Kashmir was designed by China State Shipbuilding Corporation (CSSC)'s marine engineering subsidiary 708 Research Institute. It was built by Huangpu Wenchong Shipbuilding in the Chinese city of Guangzhou. It is a variant of the Pattani-class offshore patrol vessel in service with the Royal Thai Navy, and the P18N in service with the Nigerian Navy.

The second ship of the Kashmir-class MPV, PMSS Kolachi was built locally by Karachi Shipyard and Engineering Works (KS&EW) with assistance from CSSC as part of a technology transfer agreement. It is one of six PMSA patrol vessels to be built under the agreement. The five other ships include Kolachi's near identical sister and the four smaller 600-tonne vessels of the Hingol class.

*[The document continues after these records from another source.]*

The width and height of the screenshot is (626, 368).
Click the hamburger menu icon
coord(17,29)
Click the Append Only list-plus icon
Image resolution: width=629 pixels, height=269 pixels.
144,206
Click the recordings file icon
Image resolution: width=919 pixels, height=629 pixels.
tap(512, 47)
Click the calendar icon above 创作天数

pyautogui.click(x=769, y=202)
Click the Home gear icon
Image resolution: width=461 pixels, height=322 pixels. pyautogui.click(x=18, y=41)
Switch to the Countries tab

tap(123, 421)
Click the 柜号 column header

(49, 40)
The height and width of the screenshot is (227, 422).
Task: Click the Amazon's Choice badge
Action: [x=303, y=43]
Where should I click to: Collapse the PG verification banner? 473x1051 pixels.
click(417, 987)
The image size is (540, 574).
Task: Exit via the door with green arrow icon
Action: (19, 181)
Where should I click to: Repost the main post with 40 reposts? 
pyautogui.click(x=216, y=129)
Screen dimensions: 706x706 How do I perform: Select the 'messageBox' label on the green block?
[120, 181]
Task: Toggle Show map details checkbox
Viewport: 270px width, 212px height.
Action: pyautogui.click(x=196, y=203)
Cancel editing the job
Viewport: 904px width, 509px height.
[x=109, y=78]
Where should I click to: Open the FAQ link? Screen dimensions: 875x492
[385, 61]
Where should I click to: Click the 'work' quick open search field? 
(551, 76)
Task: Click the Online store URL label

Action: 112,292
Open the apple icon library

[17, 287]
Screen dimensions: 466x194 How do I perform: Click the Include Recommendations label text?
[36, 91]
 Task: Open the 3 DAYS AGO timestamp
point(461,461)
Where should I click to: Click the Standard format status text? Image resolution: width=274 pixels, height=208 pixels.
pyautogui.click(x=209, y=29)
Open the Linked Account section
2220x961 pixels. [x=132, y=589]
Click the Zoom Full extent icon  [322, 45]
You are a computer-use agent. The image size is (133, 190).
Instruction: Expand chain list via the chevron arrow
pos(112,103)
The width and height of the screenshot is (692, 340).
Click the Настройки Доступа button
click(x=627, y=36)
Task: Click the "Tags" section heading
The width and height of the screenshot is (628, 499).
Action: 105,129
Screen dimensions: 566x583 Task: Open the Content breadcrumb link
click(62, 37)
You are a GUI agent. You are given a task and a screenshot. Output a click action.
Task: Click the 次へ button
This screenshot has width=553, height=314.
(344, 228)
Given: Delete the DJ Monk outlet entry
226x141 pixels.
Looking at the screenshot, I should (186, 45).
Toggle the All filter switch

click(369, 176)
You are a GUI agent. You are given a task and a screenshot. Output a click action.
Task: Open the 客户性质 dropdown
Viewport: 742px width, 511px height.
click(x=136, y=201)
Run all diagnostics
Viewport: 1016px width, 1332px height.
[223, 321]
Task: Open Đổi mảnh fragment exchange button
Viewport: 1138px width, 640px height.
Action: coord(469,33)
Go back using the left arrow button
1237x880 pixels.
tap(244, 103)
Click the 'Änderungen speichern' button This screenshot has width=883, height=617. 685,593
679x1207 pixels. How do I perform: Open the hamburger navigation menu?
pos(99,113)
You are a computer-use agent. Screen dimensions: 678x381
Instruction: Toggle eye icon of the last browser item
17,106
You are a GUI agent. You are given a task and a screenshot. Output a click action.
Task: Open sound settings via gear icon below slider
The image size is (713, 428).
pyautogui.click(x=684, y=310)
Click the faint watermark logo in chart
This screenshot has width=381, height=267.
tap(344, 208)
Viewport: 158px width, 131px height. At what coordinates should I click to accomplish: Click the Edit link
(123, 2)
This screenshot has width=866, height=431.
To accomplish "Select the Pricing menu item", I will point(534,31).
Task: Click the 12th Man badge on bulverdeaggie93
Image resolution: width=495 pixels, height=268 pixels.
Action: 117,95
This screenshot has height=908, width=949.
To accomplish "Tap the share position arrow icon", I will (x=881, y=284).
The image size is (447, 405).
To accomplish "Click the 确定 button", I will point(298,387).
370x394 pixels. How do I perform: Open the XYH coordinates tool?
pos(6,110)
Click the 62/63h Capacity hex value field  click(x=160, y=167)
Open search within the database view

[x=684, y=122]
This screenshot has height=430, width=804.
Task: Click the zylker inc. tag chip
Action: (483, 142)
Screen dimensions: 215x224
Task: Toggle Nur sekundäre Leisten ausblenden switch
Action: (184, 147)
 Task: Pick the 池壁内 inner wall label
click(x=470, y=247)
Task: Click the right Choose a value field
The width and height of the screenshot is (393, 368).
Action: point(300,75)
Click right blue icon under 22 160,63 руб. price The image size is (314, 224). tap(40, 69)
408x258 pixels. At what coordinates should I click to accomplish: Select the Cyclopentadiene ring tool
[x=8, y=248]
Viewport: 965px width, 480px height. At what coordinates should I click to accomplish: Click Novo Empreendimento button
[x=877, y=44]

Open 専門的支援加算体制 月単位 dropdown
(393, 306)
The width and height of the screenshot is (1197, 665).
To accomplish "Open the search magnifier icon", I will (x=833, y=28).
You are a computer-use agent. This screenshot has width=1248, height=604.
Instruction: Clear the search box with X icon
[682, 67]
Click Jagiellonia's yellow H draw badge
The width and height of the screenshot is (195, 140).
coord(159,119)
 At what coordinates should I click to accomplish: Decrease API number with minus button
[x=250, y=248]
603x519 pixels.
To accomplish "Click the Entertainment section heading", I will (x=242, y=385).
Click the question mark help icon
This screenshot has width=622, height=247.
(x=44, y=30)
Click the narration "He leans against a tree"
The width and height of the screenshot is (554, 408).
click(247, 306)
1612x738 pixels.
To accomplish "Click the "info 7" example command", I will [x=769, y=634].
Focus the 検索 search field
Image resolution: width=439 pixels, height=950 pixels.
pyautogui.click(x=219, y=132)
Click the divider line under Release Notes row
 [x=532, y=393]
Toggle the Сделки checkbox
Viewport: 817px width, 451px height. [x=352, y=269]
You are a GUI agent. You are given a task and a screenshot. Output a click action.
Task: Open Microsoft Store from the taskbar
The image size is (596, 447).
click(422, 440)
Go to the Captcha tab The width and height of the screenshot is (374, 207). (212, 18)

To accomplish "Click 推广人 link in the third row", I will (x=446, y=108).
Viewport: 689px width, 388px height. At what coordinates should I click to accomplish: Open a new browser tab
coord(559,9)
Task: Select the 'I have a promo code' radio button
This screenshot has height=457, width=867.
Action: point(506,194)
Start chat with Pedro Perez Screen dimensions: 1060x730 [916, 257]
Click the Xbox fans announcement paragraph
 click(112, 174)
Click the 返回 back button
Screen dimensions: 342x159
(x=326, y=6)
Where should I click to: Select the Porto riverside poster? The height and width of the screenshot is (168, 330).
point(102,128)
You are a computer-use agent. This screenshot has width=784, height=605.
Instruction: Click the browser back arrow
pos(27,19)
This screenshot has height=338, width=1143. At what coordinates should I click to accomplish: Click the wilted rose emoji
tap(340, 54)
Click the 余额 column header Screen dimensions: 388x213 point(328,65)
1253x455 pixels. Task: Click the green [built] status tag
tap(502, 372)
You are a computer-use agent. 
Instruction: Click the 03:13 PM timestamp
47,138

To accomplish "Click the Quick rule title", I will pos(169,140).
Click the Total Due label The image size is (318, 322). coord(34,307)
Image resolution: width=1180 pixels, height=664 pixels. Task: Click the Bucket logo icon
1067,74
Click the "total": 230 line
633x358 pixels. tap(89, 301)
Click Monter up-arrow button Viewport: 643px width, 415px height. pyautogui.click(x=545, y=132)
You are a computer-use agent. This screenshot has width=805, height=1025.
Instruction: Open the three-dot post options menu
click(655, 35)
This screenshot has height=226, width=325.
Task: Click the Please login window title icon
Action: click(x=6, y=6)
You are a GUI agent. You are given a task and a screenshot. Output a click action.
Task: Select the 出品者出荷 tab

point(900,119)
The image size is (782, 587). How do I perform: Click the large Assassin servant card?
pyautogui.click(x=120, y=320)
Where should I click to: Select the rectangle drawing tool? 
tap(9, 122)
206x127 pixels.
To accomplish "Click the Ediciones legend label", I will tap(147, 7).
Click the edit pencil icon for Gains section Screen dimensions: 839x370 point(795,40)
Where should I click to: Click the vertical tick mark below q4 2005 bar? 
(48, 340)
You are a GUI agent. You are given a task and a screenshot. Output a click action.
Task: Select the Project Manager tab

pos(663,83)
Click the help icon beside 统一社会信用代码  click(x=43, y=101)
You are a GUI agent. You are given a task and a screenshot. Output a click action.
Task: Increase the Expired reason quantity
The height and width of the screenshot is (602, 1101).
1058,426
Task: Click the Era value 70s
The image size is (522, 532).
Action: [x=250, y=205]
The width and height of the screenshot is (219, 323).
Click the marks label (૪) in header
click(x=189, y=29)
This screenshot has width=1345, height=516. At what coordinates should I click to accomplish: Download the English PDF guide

PMSS Kashmir is capable of undertaking multifarious missions such as surveillance, policing, anti-smuggling and anti-poaching operations, security and law-enforcement patrolling in maritime zones, pollution monitoring and control and search and rescue operations while operating independently or as part of a task force in a multi-threat environment for extended duration at sea due to having that capability of replenishment and shipboard helicopter operations.

== Service history ==
In May 2026, PMSS Kashmir was involved in rescue operations involving the Indian offshore tug and supply vessel Gautam in the Arabian Sea. Humanitarian assistance was provided to the crew of the vessel, which included six Indians and one Indonesian.